Se irguieron. Wood apretó las mandíbulas.
—Vuestro Sumergible bucea en la antigüedad: Roma, Grecia, polvo, legajos… —Wood palmeó el enorme Sumergible—. Este es diferente. Lo protegemos con nuestras vidas, y es más importante que la vida de cualquiera. ¿Sabes por qué?
Hasten desvió la vista hacia el aparato.
—Este Sumergible no es para viajar hacia la antigüedad, sino… hacia el futuro. —Wood miró de frente a Hasten—. ¿Entiendes? El futuro.
—¿Estáis rastreando el futuro? ¡No podéis! Lo prohíbe la ley, lo sabéis de sobra. Si el Consejo Ejecutivo se enterara, reduciría este edificio a escombros. Conocéis los peligros. Berkowsky lo demostró en su tesis.
»No puedo entender que utilicéis un Sumergible orientado hacia el futuro. Cuando se extrae material del futuro se introducen automáticamente nuevos factores en el presente; el futuro queda alterado. Se inician una serie de trastornos interminables. Cuanto más te sumerges, más factores nuevos se crean, y acumulas condiciones inestables para los siglos venideros. Por eso se votó la ley.
—Lo sé —asintió Wood.
—¡Y continuáis insistiendo! —Hasten movió la mano en dirección a la máquina y a los técnicos—. ¡Basta, por el amor de Dios! ¡Basta de introducir elementos letales que no se pueden eliminar! ¿Por qué os empeñáis…?
—Vale, Hasten, no nos leas la cartilla —le cortó Wood—. Es demasiado tarde: ya ha sucedido. Un factor letal se introdujo en nuestros primeros experimentos. Pensamos que sabíamos lo que hacíamos…, por eso te hemos traído aquí. Siéntate. Te lo contaré todo.
Se sentaron uno frente al otro, separados por el escritorio. Wood entrelazó las manos.
—Iré al grano. Se te considera un experto, experto en Investigaciones Históricas. Eres el ser viviente que sabe más sobre los Sumergibles Temporales: por eso te hemos enseñado nuestra obra, nuestra obra ilegal.
—¿Y ya tenéis problemas?
—Muchos problemas, y cada nuevo intento de resolverlos los empeora. Hagamos lo que hagamos, la historia nos contemplará como la organización más nefasta.
—Empieza desde el principio, por favor —pidió Hasten.
—El Sumergible fue autorizado por el Consejo de Ciencias Políticas; querían saber los resultados de algunas de sus decisiones. Al principio nos opusimos, siguiendo la teoría de Berkowsky, pero la idea era fascinante, como ya te debes imaginar. Aceptamos y construimos el Sumergible… en secreto, por supuesto.

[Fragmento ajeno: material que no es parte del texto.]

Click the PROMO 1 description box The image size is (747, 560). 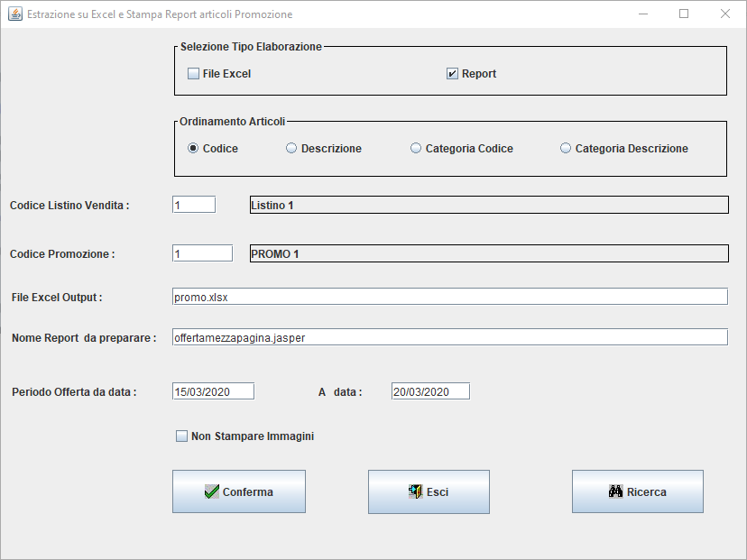click(x=488, y=253)
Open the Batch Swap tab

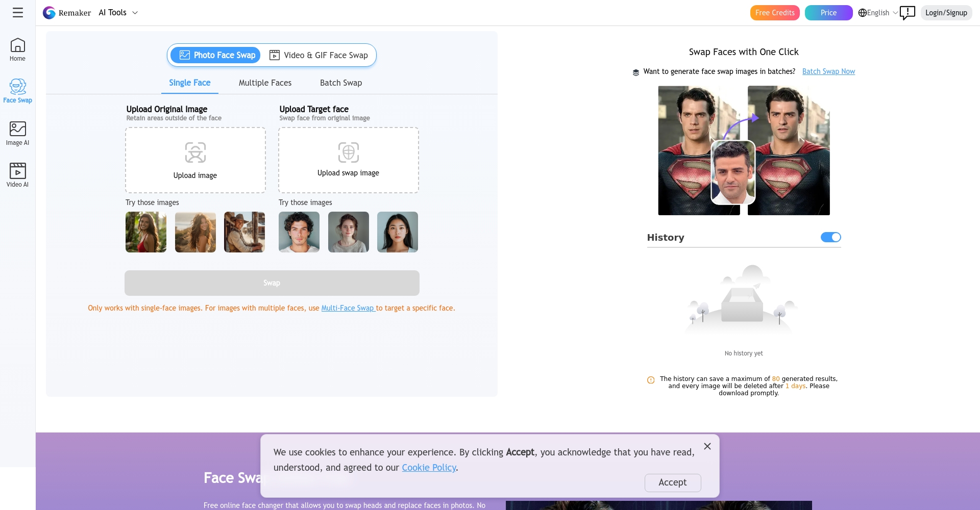tap(341, 83)
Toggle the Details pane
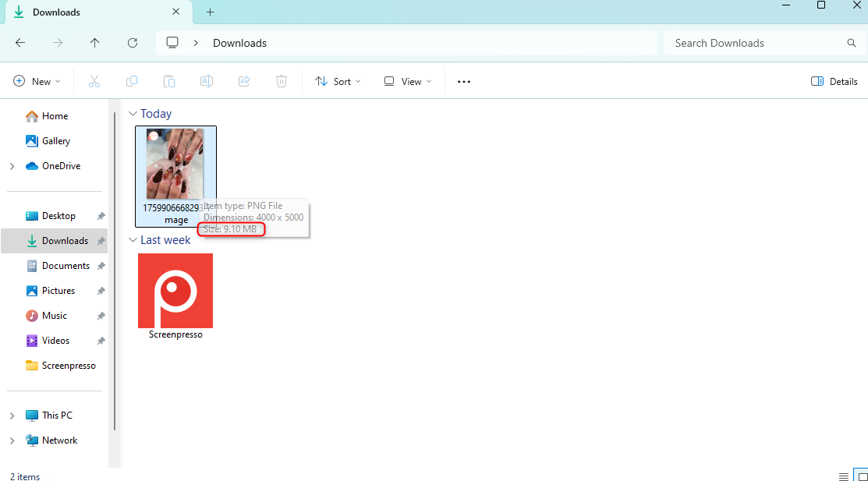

»Hicimos el primer rastreo hace un año. Utilizamos un subterfugio para protegernos del factor Berkowsky: no cogimos nada. Este Sumergible no se halla equipado para extraer objetos; se limita a hacer fotografías desde gran altura. Recuperamos la película, ampliamos las instantáneas y tratamos de conjeturar las condiciones.

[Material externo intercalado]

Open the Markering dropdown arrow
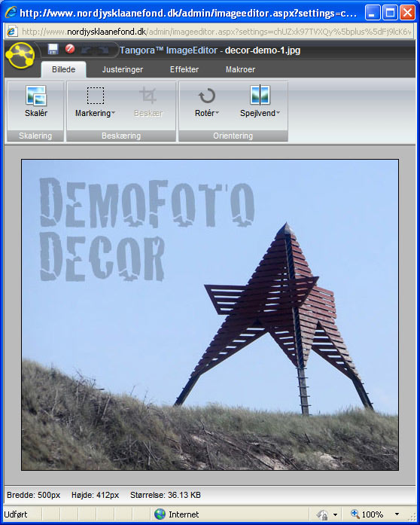The image size is (420, 525). pos(114,113)
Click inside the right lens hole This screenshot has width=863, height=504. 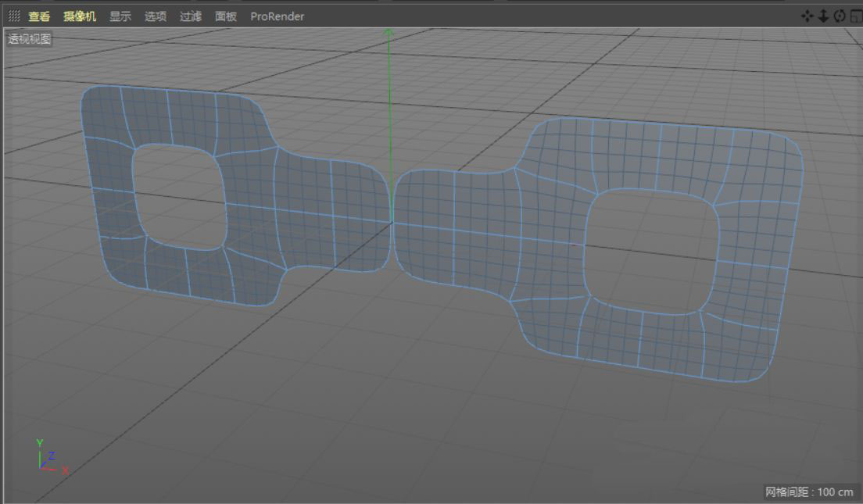[x=652, y=252]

»Al principio, los resultados fueron alentadores. Ausencia de guerras, ciudades en expansión y de aspecto agradable. Las ampliaciones de escenas callejeras mostraban mucha gente, en apariencia feliz. Caminaban con parsimonia.
»Después avanzamos cincuenta años. Mucho mejor: las ciudades habían disminuido de tamaño, la gente no dependía tanto de las máquinas. Hierba, parques. Las mismas condiciones generales: paz, felicidad, mucho tiempo libre. Menos frenesí, menos prisa.

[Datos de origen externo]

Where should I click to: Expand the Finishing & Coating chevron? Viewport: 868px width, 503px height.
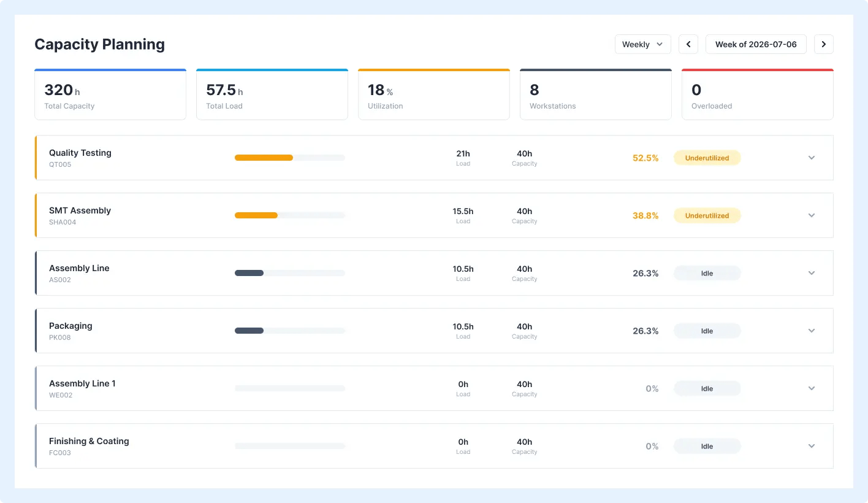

»Continuamos adelante en el tiempo. Por supuesto que un método de investigación tan indirecto no podía proporcionarnos la menor certeza de nada, pero todo parecía ir bien. Transmitimos nuestros informes al Consejo, y decidieron seguir con sus planes. Y entonces sucedió.
—¿Qué, exactamente? —preguntó Hasten, inclinándose sobre la mesa.
—Decidimos volver a visitar un período que ya habíamos fotografiado antes, unos cien años atrás. Enviamos el Sumergible y regresó con un rollo entero. Lo revelamos y contemplamos las imágenes.
Wood hizo una pausa.
—Y ya no era lo mismo. Era diferente. Todo había cambiado. Guerra… Guerra y destrucción por todas partes. —Wood se encogió de hombros—. Nos quedamos atónitos; enviamos de regreso el Sumergible cuanto antes para confirmarlo.
—¿Y qué encontrasteis esta vez?
Wood cerró los puños.
—¡Un cambio todavía peor! Ruinas, ruinas sin fin, gente que se dedicaba al pillaje. Ruina y muerte por todas partes. Escoria. El final de la guerra, la fase terminal.
—Increíble… —musitó Hasten.
—¡Pero eso no fue lo peor! Comunicamos las noticias al Consejo. Mandó cesar toda actividad y se embarcó en una conferencia de dos semanas; canceló todas las órdenes y anuló los planes basados en nuestros informes. Eso sucedió un mes antes de que el Consejo volviera a ponerse en contacto con nosotros. Los miembros querían que probáramos una vez más, que enviáramos el Sumergible al mismo período. Nos negamos, pero insistieron. No podía ser peor, fue su argumento.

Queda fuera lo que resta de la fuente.